Salmon and other fatty fish — These coldwater fish are one of the richest sources of heart-healthy omega-3 fatty acids. Omega-3 fats can decrease your risk of arrhythmias, reduce your triglyceride levels, decrease blood pressure and slow the formation of plaque in your blood vessels. Enjoy at least two servings of fish weekly, preferably fatty fish like salmon, tuna, mackerel, herring, sardines and lake trout.
Serving Tip: Poached salmon with dill - place 1 lb salmon fillet skin side down in microwave dish, add ¼ cup white wine or water, spritz olive oil and sprinkle dried dill on salmon, cover and microwave 2-3 minutes.
Flaxseed — These tiny seeds are packed with omega-3 fatty acids, too, as well as fiber and phytoestrogens called lignans. Make sure you use ground flaxseed and store the package in your refrigerator to prevent those healthy fats from going bad. A little goes a long way and you only need about 1-2 teaspoons daily.

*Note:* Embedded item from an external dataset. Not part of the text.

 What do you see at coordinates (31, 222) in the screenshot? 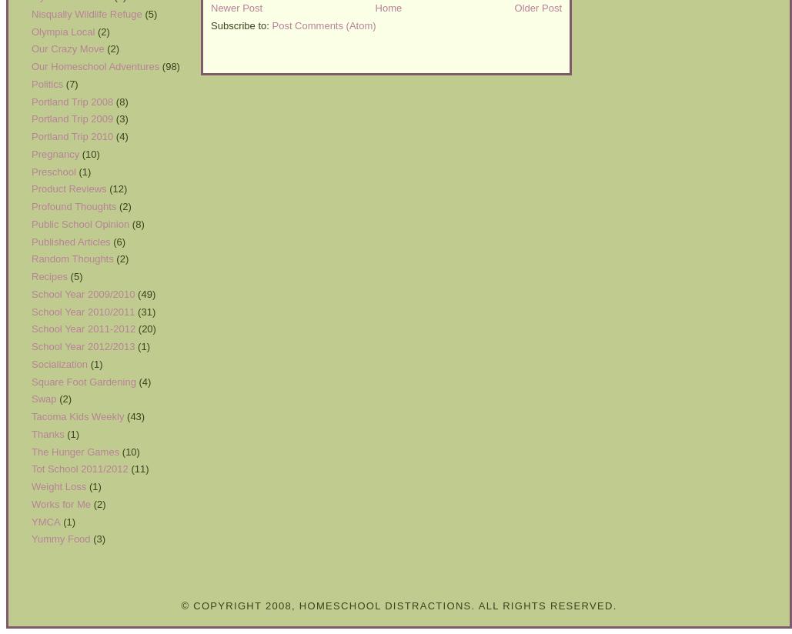
I see `'Public School Opinion'` at bounding box center [31, 222].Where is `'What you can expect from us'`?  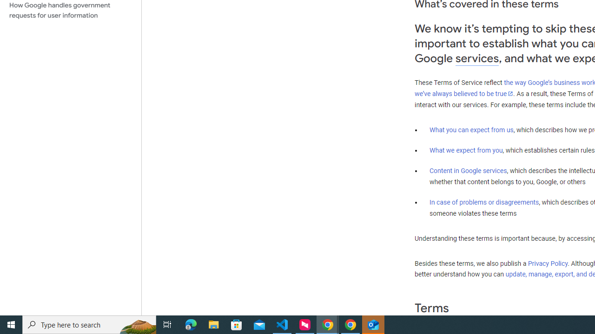
'What you can expect from us' is located at coordinates (471, 130).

Serving Tip: Sprinkle ground flaxseed on hot breakfast cereal, add it to yogurt, or mix it into casseroles and meatloaf.
Oats — The soluble fiber found in oats is especially good at binding with cholesterol and reducing its absorption in your body. It therefore helps to lower your total cholesterol and LDL cholesterol. Soluble fiber is also found in beans, barley, lentils, apples, pears, and ground flaxseed.
Serving Tip: To beat the morning rush, try cooking steel cut oats in a crockpot overnight. And if your oatmeal is starting to feel a little bland, try adding stir-ins such as 2 tablespoon dried cranberries or raisins and 1 tablespoon sliced almonds.
Beans — Beans are good for your heart thanks to their soluble fiber content. A 1/2-cup serving contains 6-7 grams of total fiber (1-3 grams of which is soluble fiber). Enjoy 3-5 servings each week.
Serving Tip: No time to cook up a batch, don’t worry. Use your favorite canned variety, just drain and rinse for 1 minute under tap water to remove up to 40% of the sodium. Then add them to your favorite soup or casserole; or on top of your lunch-time salad.
Nuts — Go nuts. Almonds, cashews, hazelnuts, macadamia nuts, pecans, walnuts — all nuts contain heart-healthy monounsaturated fats, which can help reduce your LDL cholesterol level. Nuts have also been shown to promote the feeling of fullness when trying to lose weight. However, portion size is the key. Enjoy a 1-ounce portion (about ¼ cup) 3-5 times a week.
Serving Tip: Choose unsalted or lightly salted nuts whenever possible. Sprinkle chopped nuts on top of your yogurt, breakfast cereal or salad, or coat baked fish or chicken with a layer of coarsely ground nuts.
Dark leafy greens — Spinach, kale, collard greens, Swiss chard, bok choy and other dark, leafy greens are filled with the antioxidant lutein. Preliminary research indicates this carotenoid may protect against plaque buildup and prevent clogging of the arteries. Plus, these leafy greens also provide the body with fiber, folate, potassium and calcium, which all promote heart health.
Serving Tip: Go green! Sauté ½ to 1 cup matchstick carrots and 1 clove chopped garlic in 2 teaspoons olive oil for 3-5 minutes, add 6 to 9 ounces freshly washed baby spinach cook until wilted, season with lemon juice if desired.
Low-Fat dairy products — Numerous studies are showing that dairy products, when consumed appropriately, can benefit the heart. It appears that dairy products and fermented dairy products like yogurt can help lower blood pressure and improve your lipid profile. But the key is to select varieties that are lower in saturated fat: skim or 1% milk, nonfat yogurt, and low-fat cheeses. These foods are packed with calcium, protein and much-needed vitamin D. Aim for 2-3 servings daily.
Serving Tip: Dress up plain nonfat yogurt with ¼ teaspoon vanilla extract and fresh, in-season fruit. If you want a little sweet try adding a low-cal sweetener or no more than 1 teaspoon honey.